───── Data lines ─────

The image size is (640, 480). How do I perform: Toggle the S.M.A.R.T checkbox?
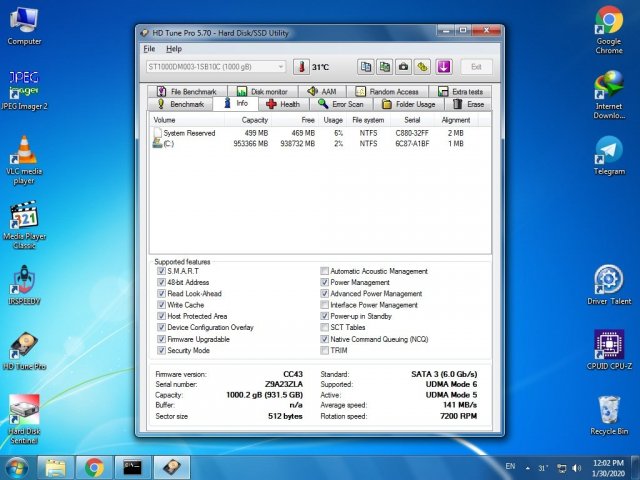tap(162, 271)
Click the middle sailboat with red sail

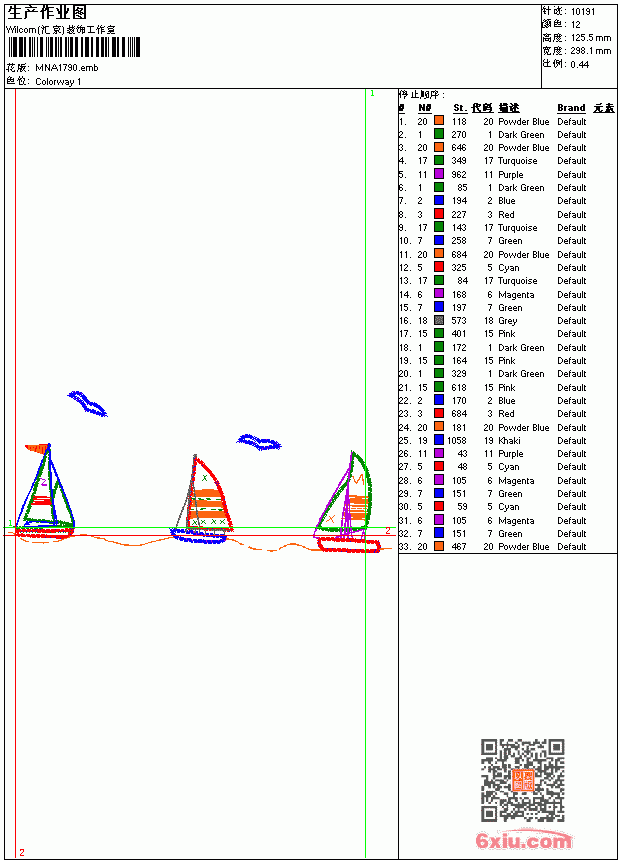(x=201, y=499)
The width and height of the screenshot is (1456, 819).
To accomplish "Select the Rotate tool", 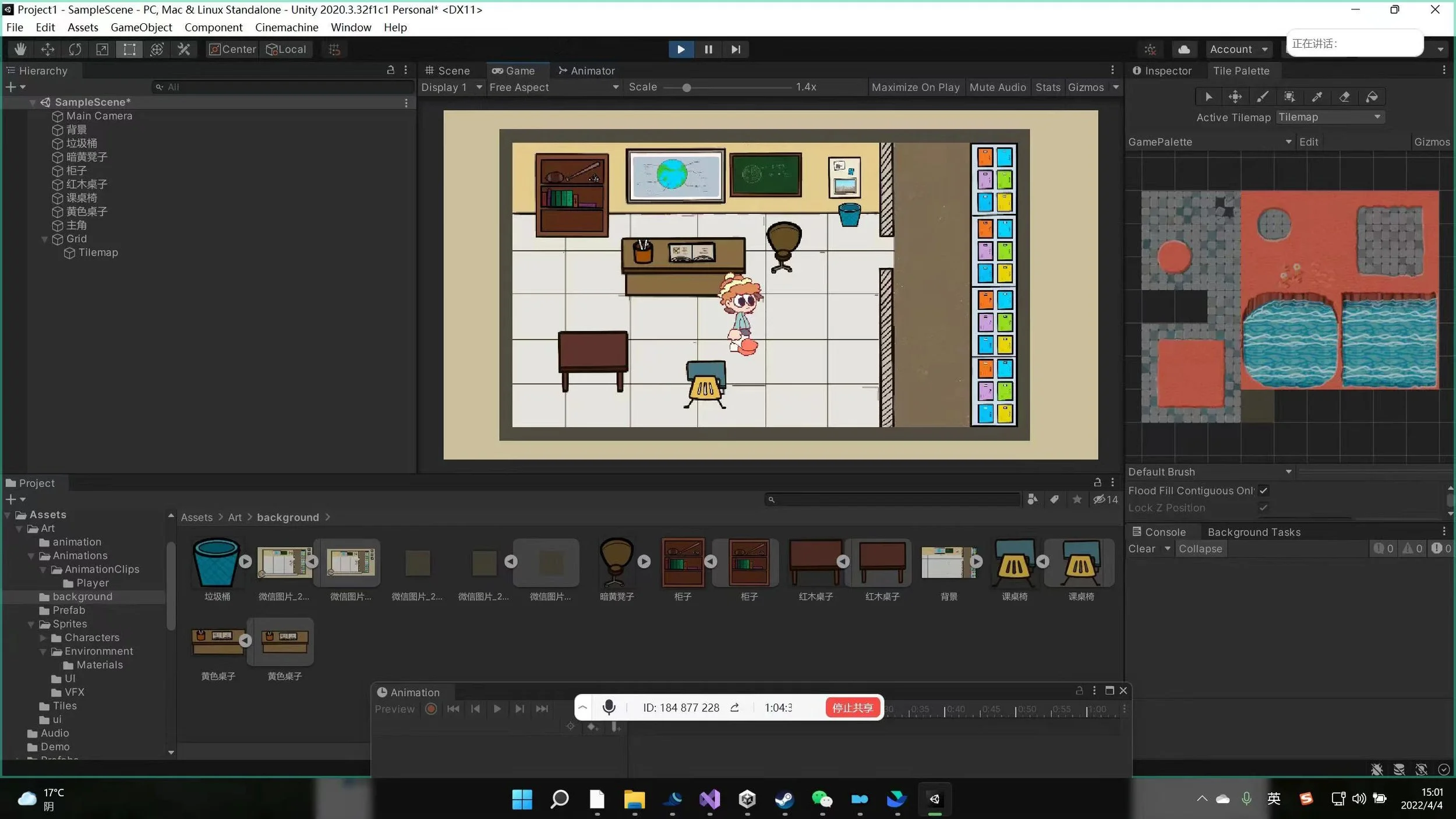I will pos(75,50).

─────

Which lines of the data above contain the string "height"? Copy each of them.

Result:
The width and height of the screenshot is (1456, 819).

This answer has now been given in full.